If Hitler died in the fall of 1941 Goering would probably become the nominal head of State. The Reichstag would vote the Reichmarshall Chancellor of Germany. The office of president had been merged by Hitler with that of chancellor on the death of Von Hindenburg in Aug 1934. Since Hitler never bothered to write a new constitution the Weimar one was still in force. Since Goering wouldn't be Fuehrer since that title was so associated with Hitler a figure head president might have been appointed or the office just ignored. Hitler's cabinet would remain in place along with the military hierarchy.

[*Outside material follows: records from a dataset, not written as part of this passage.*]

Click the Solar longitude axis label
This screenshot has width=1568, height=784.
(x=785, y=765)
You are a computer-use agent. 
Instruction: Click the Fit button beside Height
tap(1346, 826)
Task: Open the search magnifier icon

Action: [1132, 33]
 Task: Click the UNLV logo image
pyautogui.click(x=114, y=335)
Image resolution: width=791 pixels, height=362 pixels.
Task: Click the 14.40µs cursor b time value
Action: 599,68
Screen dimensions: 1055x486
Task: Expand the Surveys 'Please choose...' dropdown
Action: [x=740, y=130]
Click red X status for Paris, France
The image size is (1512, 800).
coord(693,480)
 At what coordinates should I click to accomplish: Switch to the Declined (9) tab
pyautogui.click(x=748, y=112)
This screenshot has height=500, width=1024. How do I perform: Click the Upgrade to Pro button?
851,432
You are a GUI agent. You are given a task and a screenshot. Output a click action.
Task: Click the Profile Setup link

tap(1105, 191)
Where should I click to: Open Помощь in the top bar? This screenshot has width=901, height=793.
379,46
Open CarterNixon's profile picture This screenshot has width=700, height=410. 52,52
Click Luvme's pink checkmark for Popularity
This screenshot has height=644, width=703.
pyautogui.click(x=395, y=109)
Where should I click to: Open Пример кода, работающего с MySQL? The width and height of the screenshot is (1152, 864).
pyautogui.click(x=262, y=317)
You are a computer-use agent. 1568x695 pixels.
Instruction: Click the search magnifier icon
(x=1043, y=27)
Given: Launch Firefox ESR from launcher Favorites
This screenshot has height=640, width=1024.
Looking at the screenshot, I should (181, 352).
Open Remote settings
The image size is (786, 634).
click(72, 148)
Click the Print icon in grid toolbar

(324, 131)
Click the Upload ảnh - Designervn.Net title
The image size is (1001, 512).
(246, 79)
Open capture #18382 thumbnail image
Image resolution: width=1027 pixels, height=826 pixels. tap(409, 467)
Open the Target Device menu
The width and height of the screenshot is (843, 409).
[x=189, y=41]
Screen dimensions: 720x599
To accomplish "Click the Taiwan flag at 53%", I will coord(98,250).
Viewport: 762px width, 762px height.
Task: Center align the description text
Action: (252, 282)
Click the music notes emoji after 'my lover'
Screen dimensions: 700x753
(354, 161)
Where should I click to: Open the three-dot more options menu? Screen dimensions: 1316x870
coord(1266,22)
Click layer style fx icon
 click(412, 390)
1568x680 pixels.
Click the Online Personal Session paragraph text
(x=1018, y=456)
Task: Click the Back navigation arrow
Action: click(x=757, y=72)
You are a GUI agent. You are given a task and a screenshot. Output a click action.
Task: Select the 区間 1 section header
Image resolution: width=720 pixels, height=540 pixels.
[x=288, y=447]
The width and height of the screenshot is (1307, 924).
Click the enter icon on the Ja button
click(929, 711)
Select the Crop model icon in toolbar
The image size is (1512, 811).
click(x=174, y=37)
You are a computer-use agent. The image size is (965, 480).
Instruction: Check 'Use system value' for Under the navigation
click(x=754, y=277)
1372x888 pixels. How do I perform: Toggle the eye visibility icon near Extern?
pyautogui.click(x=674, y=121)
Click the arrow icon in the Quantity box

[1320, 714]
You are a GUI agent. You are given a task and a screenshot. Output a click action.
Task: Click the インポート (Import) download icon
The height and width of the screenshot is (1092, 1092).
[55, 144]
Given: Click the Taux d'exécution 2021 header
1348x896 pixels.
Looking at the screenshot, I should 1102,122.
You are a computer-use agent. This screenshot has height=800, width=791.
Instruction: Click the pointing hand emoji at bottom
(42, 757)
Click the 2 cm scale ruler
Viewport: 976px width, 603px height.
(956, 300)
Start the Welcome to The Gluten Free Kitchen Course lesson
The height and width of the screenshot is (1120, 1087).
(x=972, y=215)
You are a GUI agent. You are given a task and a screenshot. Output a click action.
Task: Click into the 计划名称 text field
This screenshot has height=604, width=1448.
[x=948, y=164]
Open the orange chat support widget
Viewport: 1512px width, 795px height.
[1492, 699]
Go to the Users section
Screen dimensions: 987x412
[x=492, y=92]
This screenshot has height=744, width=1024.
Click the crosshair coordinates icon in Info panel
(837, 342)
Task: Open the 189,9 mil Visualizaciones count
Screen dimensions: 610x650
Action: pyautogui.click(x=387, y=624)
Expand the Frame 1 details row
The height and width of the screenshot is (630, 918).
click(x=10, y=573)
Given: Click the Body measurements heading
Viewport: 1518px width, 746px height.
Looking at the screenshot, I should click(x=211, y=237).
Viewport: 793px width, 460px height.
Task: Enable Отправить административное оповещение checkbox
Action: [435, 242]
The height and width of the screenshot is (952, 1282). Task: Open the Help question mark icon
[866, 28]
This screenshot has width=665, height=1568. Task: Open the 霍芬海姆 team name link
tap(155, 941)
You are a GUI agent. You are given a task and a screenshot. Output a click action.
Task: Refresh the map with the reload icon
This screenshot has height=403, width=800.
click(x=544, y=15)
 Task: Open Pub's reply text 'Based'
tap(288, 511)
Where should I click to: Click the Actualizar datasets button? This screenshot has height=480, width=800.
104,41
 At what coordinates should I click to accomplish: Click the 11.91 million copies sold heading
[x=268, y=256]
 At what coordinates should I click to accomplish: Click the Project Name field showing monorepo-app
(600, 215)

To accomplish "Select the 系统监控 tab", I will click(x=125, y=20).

Actually, while the Nazis never bothered to write a new constitution or carry out the promised Reichsreform, Hitler stipulated in his decrees on the succession that Göring would succeed him in all offices in state and party. The Law on the Succession of the Führer and Reich Chancellor (Gesetz über die Nachfolge des Führers und Reichskanzlers) of 13 December 1934 gave Hitler the right to appoint his own successor. On 19 December 1934 he did that when he signed a decree that made Göring his heir in all his offices and further stated that all members of the Party, the government, the SA, the SS and the military would have to swear an oath of fealty to him. One exemplar of the decree remained with Hitler, a second with Lammers and a third with Blomberg. Göring was only informed orally. The other Reich ministers were only officially informed about the arrangement in 1936, though Göring unsurprisingly did not miss the chance to informally spread about it because it was something to brag about, and thus the inner circle was already aware by then. On 23 April 1938 Hitler signed another decree that stated the same (and also stipulated that Hess would manage the Party under Göring if something happened to Hitler, which was essentially what Hess was at the time already doing for Hitler).
He made the succession
arrangement public on 1 September 1939:
' Should anything happen to me in the struggle then my first successor is Party Comrade Goring; should anything happen to Party Comrade Goring my next successor is Party Comrade Hess. You would then be under obligation to give to them as Fuhrer the same blind loyalty and obedience as to myself. Should anything happen to Party Comrade Hess, then by law the Senate will be called, and will choose from its midst the most worthy - that is to say the bravest - successor.'
Hitler signed another decree in 1941 shortly before Barbarossa, which restated that Göring would be his deputy if he was incapacitated and serve as his successor. The only difference was that Hess was removed from the succession arrangement due to his flight to Scotland. He only split the offices in his political testament in 1945, since there was nothing left to inherit anyway and Göring had, as he saw it, betrayed him. But both his Tabletalk and draft laws from the Reich Chancellery from 1941 and the Reich Interior Ministry from 1939 on the creation of a Nazi Senate post-war show he didn't intend for the Führer title to be restricted to him alone. And Göring's ego and desire for power is definitely big enough not to settle for anything less.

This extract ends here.